Mais de tous ces dons faits par la grâce, il en est un qui est le plus curieux et finalement le moins choisi par nous, c'est celui de l'amour de Dieu. Lors­qu'un don est fait spécifiquement dans notre vie, lors­que Dieu veut intervenir de façon réelle, ponctuelle, ce qui est fréquent, même si c'est invisible, Il met devant nous une palette de possibilités, et nous avons à apprendre à exercer notre liberté en choisissant celle qui nous conviendra le mieux, mais celle que nous choisissons souvent en dernier lieu, c'est l'amour de Dieu. Dieu ne trace pas un trait droit entre deux évé­nements, entre deux faits, mais Il prend des détours et des contours et Il nous demande, alors que nous vou­drions aller rapidement à l'objet que nous avons choisi, ou obtenir rapidement ce que nous désirions, Il nous demande de prendre ce long détour qui consiste à passer par le cœur et l'amour de Dieu. Et lorsque nous voulons être exaucés, aussi noble que soit notre demande, nous préférions nettement une possibilité exercée dans ce monde, alors qu'il nous faudrait ac­cepter comme possibilité celle qui semble ne rien avoir avec l'événement en question, mais qui est de passer par ce long chemin qui est le cœur de Dieu.

Nous retrouvons là le véritable esprit d'en­fance qui accepte d'être dépossédé de tout ce qu'il est pour mieux se retrouver. Un enfant accepte d'être un apprenti. Un enfant quand on sait le prendre, peut progressivement développer son intelligence ou son affectivité si on lui apprend à les développer. Et jus­tement, il attend, avant de s'exercer lui-même, d'avoir compris, assimilé.

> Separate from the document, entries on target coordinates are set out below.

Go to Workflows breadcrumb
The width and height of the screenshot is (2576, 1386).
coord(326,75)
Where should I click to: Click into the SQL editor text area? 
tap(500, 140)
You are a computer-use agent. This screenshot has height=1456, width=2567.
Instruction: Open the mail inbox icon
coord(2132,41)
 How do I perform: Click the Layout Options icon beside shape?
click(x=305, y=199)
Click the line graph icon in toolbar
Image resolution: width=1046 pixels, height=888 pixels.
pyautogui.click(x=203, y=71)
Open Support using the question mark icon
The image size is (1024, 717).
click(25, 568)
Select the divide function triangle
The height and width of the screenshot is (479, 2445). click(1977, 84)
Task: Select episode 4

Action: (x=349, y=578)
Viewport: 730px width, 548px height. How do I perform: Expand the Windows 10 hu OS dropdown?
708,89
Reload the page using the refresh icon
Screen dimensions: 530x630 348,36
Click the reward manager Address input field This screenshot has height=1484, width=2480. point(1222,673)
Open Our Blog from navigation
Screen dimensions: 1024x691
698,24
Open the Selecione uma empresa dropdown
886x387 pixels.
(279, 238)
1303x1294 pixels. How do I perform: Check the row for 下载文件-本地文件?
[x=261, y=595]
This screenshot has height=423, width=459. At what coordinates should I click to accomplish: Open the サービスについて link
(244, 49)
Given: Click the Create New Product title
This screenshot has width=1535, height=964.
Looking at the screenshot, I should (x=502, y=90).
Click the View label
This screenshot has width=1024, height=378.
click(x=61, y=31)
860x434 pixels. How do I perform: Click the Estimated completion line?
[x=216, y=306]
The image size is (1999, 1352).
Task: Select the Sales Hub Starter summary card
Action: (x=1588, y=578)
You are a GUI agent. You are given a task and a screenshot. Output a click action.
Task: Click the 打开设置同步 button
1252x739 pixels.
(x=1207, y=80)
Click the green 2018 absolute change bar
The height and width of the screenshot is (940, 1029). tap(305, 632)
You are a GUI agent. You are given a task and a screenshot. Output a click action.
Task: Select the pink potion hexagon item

Nous-mêmes, par le cœur de Dieu, nous avons à apprendre notre propre vie. Non par des soutiens, des étais que Dieu mettrait par-ci par-là dans notre vie pour nous aider cahin-caha à tenir le coup. Il est un chemin vraiment pédagogique vraiment pro­fond, vraiment réel et apparemment le plus éloigné de ce que nous voudrions, mais qui est l'amour de Dieu.

Choisir, pour un instant, de ne pas penser à ce qui nous fait aller, mais à ce pour quoi nous som­mes attirés. S'oublier suffisamment pour que nous puissions puiser dans un ailleurs, une Autre radicale­ment invisible, souvent silencieux, les possibilités essentielles qui, en retour, feront de nous une liberté totale, une capacité de grâce étonnante.

Acceptons ce détour acceptons ce voyage qui nous paraît plus lointain mais pour revenir à nous. Dans cette eucharistie, acceptons de devenir cette capacité réelle de la grâce de Dieu. Acceptons de pas­ser par la demeure même de Dieu pour devenir cette demeure sur cette terre.